Learning rate cosine decay function (using half of cosine curve).

This method is useful for scheduling learning rates which oscillate over time:

s = fe.schedule.LRScheduler(model=model, lr_fn=lambda step: cosine_decay(step, cycle_length=3750, init_lr=1e-3))
fe.Estimator(..., traces=[s])

Parameters:

Name Type Description Default
time int

The current step or epoch during training starting from 1.

required
cycle_length int

The decay cycle length.

required
init_lr float

Initial learning rate to decay from.

required
min_lr float

Minimum learning rate.

1e-06
start int

The step or epoch to start the decay schedule.

1

Returns:

Name Type Description
lr

learning rate given current step or epoch.

Source code in fastestimator\fastestimator\schedule\lr_shedule.py
def cosine_decay(time: int, cycle_length: int, init_lr: float, min_lr: float = 1e-6, start: int = 1):
    """Learning rate cosine decay function (using half of cosine curve).

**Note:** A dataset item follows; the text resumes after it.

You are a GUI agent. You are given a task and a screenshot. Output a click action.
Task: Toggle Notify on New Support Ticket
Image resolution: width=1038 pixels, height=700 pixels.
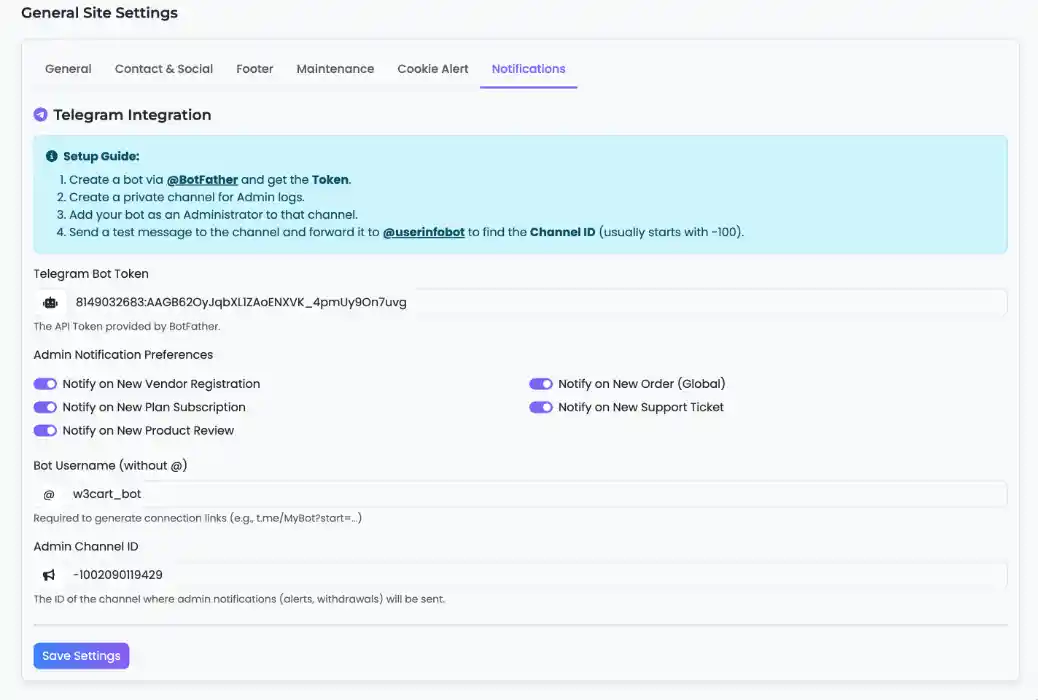(541, 407)
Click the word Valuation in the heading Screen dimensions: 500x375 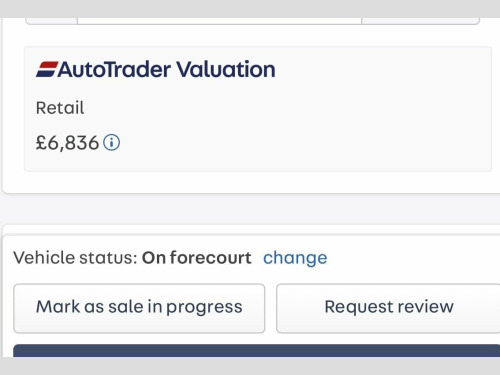coord(226,69)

    This method is useful for scheduling learning rates which oscillate over time:
    ```python
    s = fe.schedule.LRScheduler(model=model, lr_fn=lambda step: cosine_decay(step, cycle_length=3750, init_lr=1e-3))
    fe.Estimator(..., traces=[s])
    ```

    Args:
        time: The current step or epoch during training starting from 1.
        cycle_length: The decay cycle length.
        init_lr: Initial learning rate to decay from.
        min_lr: Minimum learning rate.
        start: The step or epoch to start the decay schedule.

    Returns:
        lr: learning rate given current step or epoch.
    """
    if time < start:
        lr = init_lr
    else:
        step_in_cycle = (time - start) % cycle_length / cycle_length
        lr = (init_lr - min_lr) / 2 * math.cos(step_in_cycle * math.pi) + (init_lr + min_lr) / 2
    return lr